Without question, Abrams makes sense as a 2020 Senate candidate. In 2018 she did better than any Georgia Democratic gubernatorial or Senate candidate since 1998. In a presidential year where youth and minority turnout should be elevated, a candidate who has devoted much of her career to expanding the electorate is a natural.
But a Senate bid would sidetrack Abrams from her longtime goal of becoming governor of her state. And her national fame (burnished by her solid performance in the crucible of a State of the Union address response) has led to the more alluring possibility of a 2020 presidential candidacy and/or the second spot on a national ticket headed up by one of the many candidates already in the field.
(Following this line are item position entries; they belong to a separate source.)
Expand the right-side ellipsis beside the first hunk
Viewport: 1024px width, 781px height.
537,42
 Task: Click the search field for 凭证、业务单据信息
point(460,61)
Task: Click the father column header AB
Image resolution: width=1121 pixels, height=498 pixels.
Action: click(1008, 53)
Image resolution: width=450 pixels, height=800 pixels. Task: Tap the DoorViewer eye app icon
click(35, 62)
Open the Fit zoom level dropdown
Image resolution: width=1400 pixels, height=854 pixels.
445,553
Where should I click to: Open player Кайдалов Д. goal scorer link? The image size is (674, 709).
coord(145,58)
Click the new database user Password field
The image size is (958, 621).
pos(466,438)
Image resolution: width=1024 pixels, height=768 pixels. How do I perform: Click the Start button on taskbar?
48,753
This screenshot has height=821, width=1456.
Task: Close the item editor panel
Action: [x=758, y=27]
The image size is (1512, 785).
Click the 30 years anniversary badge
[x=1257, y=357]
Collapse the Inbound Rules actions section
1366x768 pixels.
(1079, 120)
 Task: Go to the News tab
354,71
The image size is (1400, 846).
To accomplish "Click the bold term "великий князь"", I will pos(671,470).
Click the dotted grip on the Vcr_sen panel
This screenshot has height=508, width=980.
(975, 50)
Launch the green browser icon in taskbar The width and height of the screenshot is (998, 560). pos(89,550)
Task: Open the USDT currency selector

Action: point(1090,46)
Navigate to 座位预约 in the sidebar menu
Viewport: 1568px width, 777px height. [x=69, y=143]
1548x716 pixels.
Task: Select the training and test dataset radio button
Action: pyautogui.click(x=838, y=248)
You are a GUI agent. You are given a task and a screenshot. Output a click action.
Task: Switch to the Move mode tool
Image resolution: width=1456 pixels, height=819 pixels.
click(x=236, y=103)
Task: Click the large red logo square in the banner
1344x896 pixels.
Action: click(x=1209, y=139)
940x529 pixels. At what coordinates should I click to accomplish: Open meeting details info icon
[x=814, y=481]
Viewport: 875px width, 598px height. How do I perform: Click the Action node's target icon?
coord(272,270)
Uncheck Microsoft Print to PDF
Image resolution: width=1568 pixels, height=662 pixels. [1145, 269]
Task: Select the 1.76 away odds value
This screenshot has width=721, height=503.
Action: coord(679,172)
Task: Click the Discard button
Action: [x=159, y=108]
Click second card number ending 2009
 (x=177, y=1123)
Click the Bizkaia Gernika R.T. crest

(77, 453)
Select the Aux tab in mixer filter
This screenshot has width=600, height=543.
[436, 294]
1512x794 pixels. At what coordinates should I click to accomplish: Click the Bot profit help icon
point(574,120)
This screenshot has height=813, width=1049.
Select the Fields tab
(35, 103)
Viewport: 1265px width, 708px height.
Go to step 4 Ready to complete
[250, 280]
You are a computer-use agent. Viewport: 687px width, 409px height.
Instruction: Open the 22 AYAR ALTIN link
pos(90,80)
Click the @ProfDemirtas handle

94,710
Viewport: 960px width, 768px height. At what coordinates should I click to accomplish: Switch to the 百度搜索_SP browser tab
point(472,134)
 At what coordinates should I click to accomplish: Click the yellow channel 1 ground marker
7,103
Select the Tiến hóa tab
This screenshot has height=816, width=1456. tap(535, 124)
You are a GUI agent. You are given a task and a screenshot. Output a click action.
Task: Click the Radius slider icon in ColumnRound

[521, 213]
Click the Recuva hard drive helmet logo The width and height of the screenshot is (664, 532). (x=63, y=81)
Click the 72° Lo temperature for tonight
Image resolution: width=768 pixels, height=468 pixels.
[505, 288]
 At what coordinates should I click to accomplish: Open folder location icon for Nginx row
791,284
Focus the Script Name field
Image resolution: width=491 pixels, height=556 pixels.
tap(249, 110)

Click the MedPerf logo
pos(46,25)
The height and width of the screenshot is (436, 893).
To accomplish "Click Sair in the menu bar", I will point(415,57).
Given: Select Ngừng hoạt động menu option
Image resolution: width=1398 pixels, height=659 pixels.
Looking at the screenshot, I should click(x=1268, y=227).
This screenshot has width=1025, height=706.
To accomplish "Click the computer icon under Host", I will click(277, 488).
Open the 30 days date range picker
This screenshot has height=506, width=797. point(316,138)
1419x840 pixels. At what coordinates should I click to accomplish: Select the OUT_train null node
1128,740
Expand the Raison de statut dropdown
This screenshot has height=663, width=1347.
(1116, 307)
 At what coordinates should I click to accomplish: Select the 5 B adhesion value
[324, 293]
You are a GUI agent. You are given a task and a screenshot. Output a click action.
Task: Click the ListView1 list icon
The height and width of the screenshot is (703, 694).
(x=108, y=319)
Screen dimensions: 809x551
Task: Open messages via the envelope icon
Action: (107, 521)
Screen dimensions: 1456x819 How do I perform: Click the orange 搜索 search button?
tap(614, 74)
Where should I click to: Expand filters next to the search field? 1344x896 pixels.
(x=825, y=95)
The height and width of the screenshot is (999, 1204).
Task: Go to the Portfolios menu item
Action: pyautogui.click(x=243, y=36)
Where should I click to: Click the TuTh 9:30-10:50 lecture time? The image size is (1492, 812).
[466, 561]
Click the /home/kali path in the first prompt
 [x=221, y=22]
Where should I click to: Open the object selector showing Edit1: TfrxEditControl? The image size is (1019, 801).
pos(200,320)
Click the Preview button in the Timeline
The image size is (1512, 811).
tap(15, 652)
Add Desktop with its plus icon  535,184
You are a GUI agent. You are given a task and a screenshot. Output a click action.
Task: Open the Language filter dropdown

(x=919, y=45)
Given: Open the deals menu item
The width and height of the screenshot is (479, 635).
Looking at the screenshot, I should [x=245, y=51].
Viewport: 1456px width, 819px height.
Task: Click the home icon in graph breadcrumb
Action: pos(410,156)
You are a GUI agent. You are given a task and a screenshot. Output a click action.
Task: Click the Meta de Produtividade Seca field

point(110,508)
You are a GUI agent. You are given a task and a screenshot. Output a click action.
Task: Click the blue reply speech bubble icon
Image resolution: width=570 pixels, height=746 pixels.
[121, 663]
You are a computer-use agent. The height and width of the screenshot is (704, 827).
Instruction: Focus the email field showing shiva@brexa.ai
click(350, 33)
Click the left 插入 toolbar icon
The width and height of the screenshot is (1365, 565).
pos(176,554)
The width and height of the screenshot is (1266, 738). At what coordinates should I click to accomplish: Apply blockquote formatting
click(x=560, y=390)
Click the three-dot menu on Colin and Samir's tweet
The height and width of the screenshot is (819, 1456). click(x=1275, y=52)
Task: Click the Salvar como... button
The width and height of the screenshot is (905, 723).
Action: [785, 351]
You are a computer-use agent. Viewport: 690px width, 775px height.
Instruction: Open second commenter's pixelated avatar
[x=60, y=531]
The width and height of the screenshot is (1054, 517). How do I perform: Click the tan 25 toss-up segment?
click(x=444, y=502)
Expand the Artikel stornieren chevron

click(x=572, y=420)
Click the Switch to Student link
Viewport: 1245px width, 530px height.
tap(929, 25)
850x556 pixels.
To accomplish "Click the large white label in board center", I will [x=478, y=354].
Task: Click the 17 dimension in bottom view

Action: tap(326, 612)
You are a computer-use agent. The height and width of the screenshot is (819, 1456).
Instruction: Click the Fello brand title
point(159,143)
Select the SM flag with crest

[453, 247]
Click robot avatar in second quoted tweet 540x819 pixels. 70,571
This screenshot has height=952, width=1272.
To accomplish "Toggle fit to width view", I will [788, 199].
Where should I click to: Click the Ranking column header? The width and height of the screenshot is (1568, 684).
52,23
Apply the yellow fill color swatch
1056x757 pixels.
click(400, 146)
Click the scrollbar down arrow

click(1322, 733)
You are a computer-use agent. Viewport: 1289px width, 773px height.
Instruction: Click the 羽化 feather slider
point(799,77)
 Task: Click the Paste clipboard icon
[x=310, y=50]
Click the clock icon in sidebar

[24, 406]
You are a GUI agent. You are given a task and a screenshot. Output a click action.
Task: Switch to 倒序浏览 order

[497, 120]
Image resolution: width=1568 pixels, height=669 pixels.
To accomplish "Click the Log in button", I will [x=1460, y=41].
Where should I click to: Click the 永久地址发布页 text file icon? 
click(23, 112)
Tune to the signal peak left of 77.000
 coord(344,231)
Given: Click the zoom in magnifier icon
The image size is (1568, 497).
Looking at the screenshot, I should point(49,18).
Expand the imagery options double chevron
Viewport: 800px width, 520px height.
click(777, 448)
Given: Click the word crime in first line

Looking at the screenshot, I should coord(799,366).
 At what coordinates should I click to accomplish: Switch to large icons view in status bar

Anyone in her position would be tempted by the national spotlight after backers of Joe Biden all but begged her to join him in an early preemptive “dream ticket”; her decision to repudiate that idea just made her look even more influential, and even powerful.
So now Abrams, who recently released a new book that she’s been promoting nationally, is taking her time making a 2020 decision, Politico reports:
She initially intended to decide on a Senate run by the end of March, but that timeline has slipped as she has toured the country, which has allowed her to develop a national political network. She said she would decide “as soon as possible” — but called it a self-imposed deadline and declined to give a specific date for announcing whether she would challenge first-term GOP Sen. David Perdue.
She’s also suggested that if she gives the Senate race a pass, she might be able to wait until the fall to decide for or against a presidential run.
Democrats have to have a backup plan for the Georgia Senate race if Abrams does demur. Fortunately for them they have a clear prospect in former Columbus mayor Teresa Tomlinson, who’s preparing for a campaign while making it clear she’ll get out in a heartbeat if Abrams decides to run against Perdue, as the Atlanta Journal-Constitution reports:
Former Columbus Mayor Teresa Tomlinson announced this morning that she has filed the paperwork to explore a 2020 challenge to U.S. Sen. David Perdue.
Tomlinson said she’s been “standing down” as she waits for Abrams to decide “because, obviously, I support Stacey.” But she also said that no one on her team has been paid for weeks, and that she doesn’t want to violate Federal Election Commission regulations.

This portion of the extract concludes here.